# How do you differentiate  g(x) = sqrt(arcsec(x+1) ?

Jul 25, 2016

$\frac{1}{4 | x + 1 | \sqrt{x \left(x + 2\right) a r c \sec \left(x + 1\right)}}$.

#### Explanation:

Let, y=g(x)=sqrtu, where, u=arcsect, &, t=x+1.

Thus, $y$ is a function of $u$, $u$ of $t$, and $t$ of $x$.

By the Chain Rule, we have,

$\frac{\mathrm{dy}}{\mathrm{dx}} = \frac{\mathrm{dy}}{\mathrm{du}} \cdot \frac{\mathrm{du}}{\mathrm{dt}} \cdot \frac{\mathrm{dt}}{\mathrm{dx}} \ldots \ldots \ldots \ldots \ldots \left(1\right)$

Now, $y = \sqrt{u} \Rightarrow \frac{\mathrm{dy}}{\mathrm{du}} = \frac{1}{2 \sqrt{u}} \ldots . . \left(2\right)$.

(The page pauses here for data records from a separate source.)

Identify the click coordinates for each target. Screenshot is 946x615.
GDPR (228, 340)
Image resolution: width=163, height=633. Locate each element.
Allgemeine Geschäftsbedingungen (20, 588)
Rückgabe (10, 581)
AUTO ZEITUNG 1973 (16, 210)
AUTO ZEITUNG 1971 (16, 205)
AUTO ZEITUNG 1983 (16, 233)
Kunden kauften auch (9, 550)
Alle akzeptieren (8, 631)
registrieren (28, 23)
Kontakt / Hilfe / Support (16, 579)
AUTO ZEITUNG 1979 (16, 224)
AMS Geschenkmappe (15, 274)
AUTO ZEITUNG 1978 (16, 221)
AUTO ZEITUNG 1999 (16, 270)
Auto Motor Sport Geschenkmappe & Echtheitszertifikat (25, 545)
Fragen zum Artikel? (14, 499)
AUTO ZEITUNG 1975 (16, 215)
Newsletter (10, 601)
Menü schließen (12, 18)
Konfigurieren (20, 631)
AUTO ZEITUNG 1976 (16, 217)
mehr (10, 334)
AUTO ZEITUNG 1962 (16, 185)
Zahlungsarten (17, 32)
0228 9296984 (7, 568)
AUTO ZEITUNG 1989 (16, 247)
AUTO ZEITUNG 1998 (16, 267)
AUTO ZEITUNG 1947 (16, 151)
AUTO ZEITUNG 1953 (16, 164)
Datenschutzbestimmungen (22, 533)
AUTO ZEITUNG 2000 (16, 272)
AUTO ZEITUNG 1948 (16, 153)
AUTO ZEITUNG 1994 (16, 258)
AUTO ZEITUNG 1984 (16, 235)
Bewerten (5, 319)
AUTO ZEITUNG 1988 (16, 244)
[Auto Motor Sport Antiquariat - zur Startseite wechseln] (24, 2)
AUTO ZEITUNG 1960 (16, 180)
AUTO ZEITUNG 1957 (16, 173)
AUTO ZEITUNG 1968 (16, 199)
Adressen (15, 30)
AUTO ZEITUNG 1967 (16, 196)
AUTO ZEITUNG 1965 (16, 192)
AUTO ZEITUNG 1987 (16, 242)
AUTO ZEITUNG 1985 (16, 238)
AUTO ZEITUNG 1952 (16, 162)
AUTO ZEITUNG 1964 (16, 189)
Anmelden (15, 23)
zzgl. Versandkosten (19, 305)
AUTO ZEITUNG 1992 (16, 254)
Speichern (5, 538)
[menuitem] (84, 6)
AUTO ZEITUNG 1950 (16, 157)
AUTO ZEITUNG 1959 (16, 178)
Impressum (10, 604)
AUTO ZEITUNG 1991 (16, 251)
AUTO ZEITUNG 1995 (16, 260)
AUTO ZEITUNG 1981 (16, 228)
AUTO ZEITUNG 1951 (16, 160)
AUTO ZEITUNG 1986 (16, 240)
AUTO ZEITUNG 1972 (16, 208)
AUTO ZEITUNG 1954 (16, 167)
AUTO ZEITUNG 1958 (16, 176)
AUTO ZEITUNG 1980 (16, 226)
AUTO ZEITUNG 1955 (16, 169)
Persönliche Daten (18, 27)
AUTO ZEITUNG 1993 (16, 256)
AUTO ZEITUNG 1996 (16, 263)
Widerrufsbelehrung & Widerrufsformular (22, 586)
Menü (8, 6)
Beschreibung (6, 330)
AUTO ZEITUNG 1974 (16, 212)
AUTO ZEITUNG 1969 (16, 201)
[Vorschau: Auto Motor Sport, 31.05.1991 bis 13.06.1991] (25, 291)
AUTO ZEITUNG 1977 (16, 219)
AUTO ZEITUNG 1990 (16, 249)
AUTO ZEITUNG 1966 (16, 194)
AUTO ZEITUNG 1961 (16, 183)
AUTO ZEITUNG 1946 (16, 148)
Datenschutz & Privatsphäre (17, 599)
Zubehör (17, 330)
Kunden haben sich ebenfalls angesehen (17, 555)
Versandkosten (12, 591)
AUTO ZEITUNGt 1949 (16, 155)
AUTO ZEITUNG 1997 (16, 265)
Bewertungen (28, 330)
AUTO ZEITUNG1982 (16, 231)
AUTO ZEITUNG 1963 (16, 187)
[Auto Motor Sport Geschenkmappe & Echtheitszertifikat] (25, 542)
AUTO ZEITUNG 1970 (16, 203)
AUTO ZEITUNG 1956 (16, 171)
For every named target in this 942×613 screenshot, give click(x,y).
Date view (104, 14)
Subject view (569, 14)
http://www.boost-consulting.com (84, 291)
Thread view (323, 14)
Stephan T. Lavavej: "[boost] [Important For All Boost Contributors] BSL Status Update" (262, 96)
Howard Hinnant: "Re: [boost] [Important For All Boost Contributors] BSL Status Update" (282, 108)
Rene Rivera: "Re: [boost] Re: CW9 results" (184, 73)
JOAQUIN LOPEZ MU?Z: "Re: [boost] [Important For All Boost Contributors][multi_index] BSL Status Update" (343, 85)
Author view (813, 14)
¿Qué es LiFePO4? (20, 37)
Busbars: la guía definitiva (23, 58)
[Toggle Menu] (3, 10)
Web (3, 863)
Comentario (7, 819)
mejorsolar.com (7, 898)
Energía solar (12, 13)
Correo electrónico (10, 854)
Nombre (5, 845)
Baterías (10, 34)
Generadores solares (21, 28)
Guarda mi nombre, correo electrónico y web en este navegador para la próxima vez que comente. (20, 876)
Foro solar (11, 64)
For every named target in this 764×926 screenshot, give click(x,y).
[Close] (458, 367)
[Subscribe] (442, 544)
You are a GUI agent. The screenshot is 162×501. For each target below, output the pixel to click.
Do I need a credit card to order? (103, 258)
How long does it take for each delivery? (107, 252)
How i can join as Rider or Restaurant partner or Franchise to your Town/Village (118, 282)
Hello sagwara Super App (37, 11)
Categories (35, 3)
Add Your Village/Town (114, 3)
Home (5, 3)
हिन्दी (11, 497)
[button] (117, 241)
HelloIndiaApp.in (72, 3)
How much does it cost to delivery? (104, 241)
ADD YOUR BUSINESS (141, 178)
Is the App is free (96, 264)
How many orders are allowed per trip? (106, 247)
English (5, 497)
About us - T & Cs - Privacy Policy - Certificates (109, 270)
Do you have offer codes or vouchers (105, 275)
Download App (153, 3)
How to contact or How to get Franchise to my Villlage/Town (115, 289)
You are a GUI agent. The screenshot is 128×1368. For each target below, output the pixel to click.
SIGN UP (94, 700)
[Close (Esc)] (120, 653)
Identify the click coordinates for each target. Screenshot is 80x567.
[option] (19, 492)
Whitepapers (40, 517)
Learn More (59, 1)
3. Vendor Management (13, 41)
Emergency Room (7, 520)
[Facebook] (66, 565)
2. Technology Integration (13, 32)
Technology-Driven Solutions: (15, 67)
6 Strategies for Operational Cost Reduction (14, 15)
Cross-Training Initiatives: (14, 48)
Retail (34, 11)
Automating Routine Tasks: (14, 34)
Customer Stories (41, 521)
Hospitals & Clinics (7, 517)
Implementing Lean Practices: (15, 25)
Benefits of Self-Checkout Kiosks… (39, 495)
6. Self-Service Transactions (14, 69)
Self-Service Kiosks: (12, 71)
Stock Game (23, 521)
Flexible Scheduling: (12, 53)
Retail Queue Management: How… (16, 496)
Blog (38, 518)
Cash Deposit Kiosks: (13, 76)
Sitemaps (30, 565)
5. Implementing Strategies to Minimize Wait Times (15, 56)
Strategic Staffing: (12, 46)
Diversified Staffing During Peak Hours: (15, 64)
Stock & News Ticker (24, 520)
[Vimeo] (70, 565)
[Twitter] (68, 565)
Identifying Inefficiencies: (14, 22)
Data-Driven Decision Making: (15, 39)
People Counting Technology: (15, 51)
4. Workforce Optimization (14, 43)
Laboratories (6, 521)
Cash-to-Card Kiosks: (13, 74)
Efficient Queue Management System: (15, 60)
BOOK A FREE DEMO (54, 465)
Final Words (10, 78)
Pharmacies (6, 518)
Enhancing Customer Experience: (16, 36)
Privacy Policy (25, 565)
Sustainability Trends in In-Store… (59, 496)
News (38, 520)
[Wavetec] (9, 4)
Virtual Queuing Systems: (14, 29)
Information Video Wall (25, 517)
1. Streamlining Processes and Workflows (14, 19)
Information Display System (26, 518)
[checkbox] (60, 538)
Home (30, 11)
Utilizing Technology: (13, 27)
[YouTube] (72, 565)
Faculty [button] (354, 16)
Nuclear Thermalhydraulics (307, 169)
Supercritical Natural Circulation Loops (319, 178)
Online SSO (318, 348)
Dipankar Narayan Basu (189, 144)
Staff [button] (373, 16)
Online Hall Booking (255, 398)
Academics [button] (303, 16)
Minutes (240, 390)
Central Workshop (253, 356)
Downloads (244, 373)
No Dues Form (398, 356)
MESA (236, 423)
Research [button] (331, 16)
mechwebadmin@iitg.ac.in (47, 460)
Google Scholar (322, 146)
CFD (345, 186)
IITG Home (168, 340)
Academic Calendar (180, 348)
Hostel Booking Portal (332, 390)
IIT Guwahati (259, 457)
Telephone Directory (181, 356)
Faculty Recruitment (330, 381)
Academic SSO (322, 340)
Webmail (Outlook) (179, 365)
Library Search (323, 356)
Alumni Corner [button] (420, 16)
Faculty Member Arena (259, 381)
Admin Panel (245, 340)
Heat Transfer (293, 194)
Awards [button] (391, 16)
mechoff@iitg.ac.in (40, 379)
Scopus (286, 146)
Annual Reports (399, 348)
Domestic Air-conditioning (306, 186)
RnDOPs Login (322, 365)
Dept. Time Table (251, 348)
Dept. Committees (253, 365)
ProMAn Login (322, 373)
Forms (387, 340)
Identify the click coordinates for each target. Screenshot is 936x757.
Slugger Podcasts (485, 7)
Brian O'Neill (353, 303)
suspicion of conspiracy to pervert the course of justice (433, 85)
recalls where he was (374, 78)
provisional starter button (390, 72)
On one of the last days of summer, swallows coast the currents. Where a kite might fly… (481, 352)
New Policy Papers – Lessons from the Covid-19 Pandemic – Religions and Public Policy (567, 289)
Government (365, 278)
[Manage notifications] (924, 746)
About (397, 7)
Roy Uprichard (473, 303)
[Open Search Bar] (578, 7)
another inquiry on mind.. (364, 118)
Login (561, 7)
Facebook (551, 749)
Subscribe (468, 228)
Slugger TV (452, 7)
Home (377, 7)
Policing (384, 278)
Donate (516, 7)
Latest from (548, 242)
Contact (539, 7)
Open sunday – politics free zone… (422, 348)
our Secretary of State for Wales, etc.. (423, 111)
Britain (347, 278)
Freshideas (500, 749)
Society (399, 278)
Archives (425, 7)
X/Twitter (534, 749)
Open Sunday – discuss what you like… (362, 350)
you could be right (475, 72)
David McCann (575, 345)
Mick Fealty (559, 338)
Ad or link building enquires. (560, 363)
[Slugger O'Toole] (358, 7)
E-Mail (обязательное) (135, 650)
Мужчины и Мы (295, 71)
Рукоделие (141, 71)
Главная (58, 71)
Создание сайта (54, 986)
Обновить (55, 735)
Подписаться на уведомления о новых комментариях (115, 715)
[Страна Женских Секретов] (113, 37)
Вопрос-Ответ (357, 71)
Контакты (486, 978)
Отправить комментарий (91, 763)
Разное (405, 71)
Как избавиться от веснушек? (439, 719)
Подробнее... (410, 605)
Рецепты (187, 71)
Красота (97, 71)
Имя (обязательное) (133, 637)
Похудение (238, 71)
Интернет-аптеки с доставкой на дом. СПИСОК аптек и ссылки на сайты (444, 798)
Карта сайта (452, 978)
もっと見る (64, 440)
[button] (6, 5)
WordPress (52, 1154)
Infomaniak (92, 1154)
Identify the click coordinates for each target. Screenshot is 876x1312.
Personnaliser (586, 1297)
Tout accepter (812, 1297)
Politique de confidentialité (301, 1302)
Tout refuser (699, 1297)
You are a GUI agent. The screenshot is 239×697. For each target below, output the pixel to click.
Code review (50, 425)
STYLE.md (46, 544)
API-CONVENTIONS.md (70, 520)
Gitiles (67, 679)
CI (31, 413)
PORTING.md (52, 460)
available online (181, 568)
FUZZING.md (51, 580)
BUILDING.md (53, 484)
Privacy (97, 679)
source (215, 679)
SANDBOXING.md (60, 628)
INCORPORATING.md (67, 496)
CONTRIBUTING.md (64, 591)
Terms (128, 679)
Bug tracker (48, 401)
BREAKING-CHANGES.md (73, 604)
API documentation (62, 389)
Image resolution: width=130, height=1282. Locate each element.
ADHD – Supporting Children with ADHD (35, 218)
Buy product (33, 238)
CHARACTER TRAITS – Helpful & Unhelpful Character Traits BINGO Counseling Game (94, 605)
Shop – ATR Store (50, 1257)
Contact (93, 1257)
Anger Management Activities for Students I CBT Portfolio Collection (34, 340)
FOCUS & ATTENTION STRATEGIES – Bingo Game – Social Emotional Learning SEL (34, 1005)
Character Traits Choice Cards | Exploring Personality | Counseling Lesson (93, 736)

$u = a r c \sec t \Rightarrow \frac{\mathrm{du}}{\mathrm{dt}} = \frac{1}{| t | \sqrt{{t}^{2} - 1}} \ldots \ldots \ldots \ldots \ldots . \left(3\right)$

$t = x + 1 \Rightarrow \frac{\mathrm{dt}}{\mathrm{dx}} = 1. \ldots \ldots \ldots . . \left(4\right)$

Therefore, by $\left(1\right) - \left(4\right)$,

$\frac{\mathrm{dy}}{\mathrm{dx}} = \frac{1}{2 \sqrt{u}} \cdot \frac{1}{| t | \sqrt{{t}^{2} - 1}} \cdot 1$

$= \left\{\frac{1}{2 \sqrt{a r c \sec t}}\right\} \cdot \frac{1}{| x + 1 | \sqrt{{\left(x + 1\right)}^{2} - 1}}$

$= \frac{1}{2 \sqrt{a r c \sec \left(x + 1\right)}} \left\{\frac{1}{2 | x + 1 | \sqrt{{x}^{2} + 2 x}}\right\}$

$= \frac{1}{4 | x + 1 | \sqrt{x \left(x + 2\right) a r c \sec \left(x + 1\right)}}$.